Returning to the arms of an old lover

It’s hard to completely ignore the dominant mood of the week: Love is in the air. That’s the reason for this column’s title. It is not about romantic love, though, but about our country’s colorful relationship with an old lover, the United States of America.

It’s a relationship that has been marked by alternating feelings of unrequited love and insufficient affirmations of loyalty, and profuse assurances about rekindling those “special relations” and earnest promises of making up for lost time.

Six years after Rodrigo Duterte’s self-proclaimed pivot to China, the abiding suitor next door who has prospered and repeatedly come knocking at our door bearing gifts, President Marcos Jr. has wasted no time putting that brief fling in perspective, while professing the nation’s undying affection for its old flame America.

On Sept. 22, 2022, US President Biden met briefly with Mr. Marcos who arrived in the US (for the first time since the Marcos family’s exile to Hawaii) to attend the United Nations General Assembly. Welcoming the Philippine delegation, Biden said: “We’ve had some rocky times, but the fact is it’s a critical, critical relationship, from our perspective. I hope you feel the same way.”

Mr. Marcos said the expected things about the current challenges posed by geopolitical issues and the need to ensure peace and stability in the region. But he made sure to end his brief remarks with an emphatic assurance: “We are your partners. We are your allies. We are your friends. And in like fashion, we have always considered the United States our partner, our ally, and our friend.”

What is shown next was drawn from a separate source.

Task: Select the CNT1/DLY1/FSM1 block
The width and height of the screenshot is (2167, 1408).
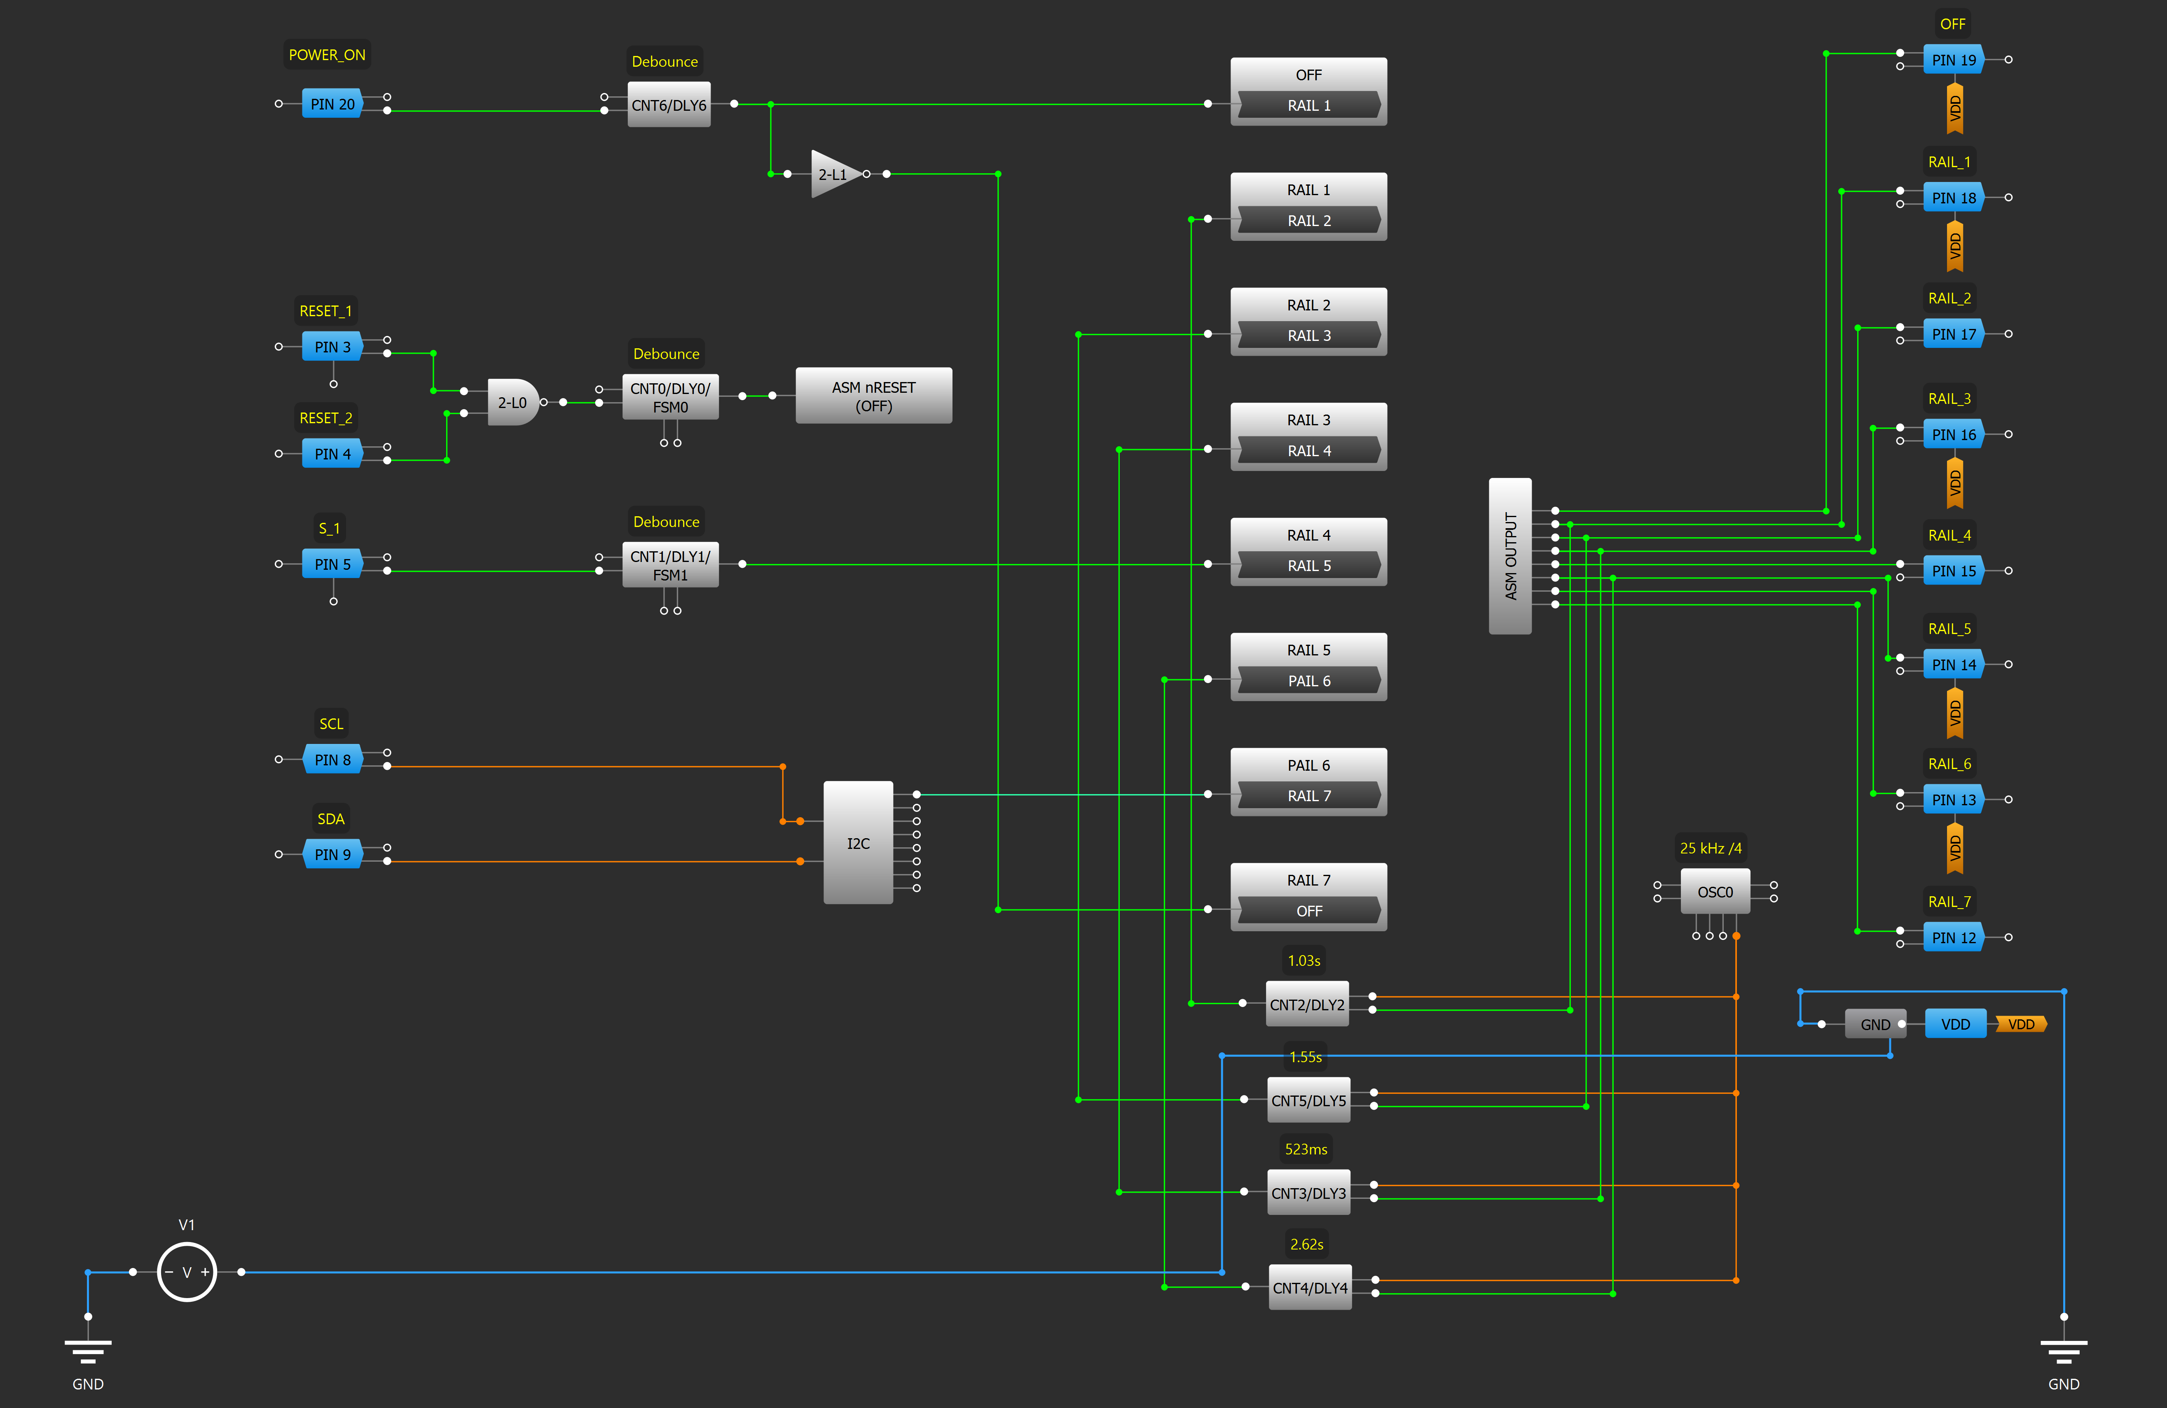Action: click(670, 565)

In November last year, US Vice President Kamala Harris came to the Philippines for an official visit. Mr. Marcos warmly assured her: “I do not see a future for the Philippines that does not include the United States. And that really has come from the very long relationship that we have had with the US—and, of course, we went through different phases of a relationship. But, since the war, it has just been strengthened in every way.”

After exchanging pleasantries, VP Harris zeroed in on her core message: “Our relationship is based on mutual concerns about security for the region. We are both proud members of the Indo-Pacific. … We stand with you in defense of international rules and norms as it relates to the South China Sea. An armed attack on the Philippines Armed Forces, public vessels, or aircraft in the South China Sea would invoke US mutual defense commitments. And that is an unwavering commitment that we have to the Philippines.”

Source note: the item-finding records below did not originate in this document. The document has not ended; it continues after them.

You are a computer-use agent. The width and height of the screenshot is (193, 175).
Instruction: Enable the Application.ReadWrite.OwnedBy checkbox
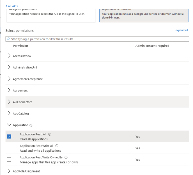pos(9,160)
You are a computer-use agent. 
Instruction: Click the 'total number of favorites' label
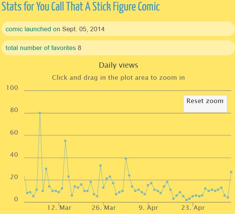pos(41,48)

If truth be told, there’s nothing about these “unwavering” or “ironclad” commitments that cannot be redescribed to make them sound more flexible, i.e., subject to other interpretations. Words mean little in the end. We must learn to regard them with open eyes.

The reference to mutual defense commitments at once struck me as an eerie replay of a scenario in which the dominant partner in this relationship seizes upon the old insecurities of the dependent partner in order to secure acquiescence. In 1951, six years after the end of World War II, the United States led a campaign to get its allies in 47 countries, including the Philippines, to sign the Japan peace treaty or the Treaty of San Francisco. The purpose of the treaty was to officially end the state of war between Japan and the Allied powers and restore Japan’s sovereignty.

The Philippines initially refused to sign the treaty. A host of reasons were given, but the two most important were: one, that the treaty did not adequately address the issue of reparations for the damage and atrocities committed by Japan during its occupation of the Philippines; and two, that the treaty’s provisions regarding the future security of Asia and the Pacific did not guarantee that Japan would not rearm itself and once again pose a threat to peace and stability in the region.

The US-RP Mutual Defense Treaty (MDT) of 1951 was an offshoot of these diplomatic negotiations. According to American historian, Stephen Rosskamm Shalom in his richly documented 1981 book “The United States and the Philippines: A Study of Neocolonialism”: “Washington signed this treaty strictly to get the Philippines to agree to the Japanese peace treaty. United States officials were happy to humor the Philippine government by signing the Mutual Defense Treaty, so long as they did not have to exchange military information with Manila or disturb ‘our present military arrangements in the Philippines which are particularly advantageous to the United States.’”

It is of course wrong to judge relationships by their original intentions. Relationships do evolve. Still, it is no small irony that Mr. Marcos left for a five-day visit to Japan right after agreeing to grant to the US four more Philippine bases for the use of American troops and facilities—in addition to the five already given for the same purpose—in the pursuit of the objectives of the Enhanced Defense Cooperation Agreement, an agreement that draws its legitimacy from the 1951 MDT. The objectives of his Tokyo visit are still waiting to be fully revealed.

For a long time, many Filipinos had felt aggrieved that the US seemed to favor the rehabilitation of its erstwhile enemy Japan over the reconstruction needs of the Philippines, its loyal and steadfast partner. Today, we have come full circle—we have not only accepted a rearmed Japan, but we have also now embraced it as the third partner in what is shaping up as a military ménage à trois.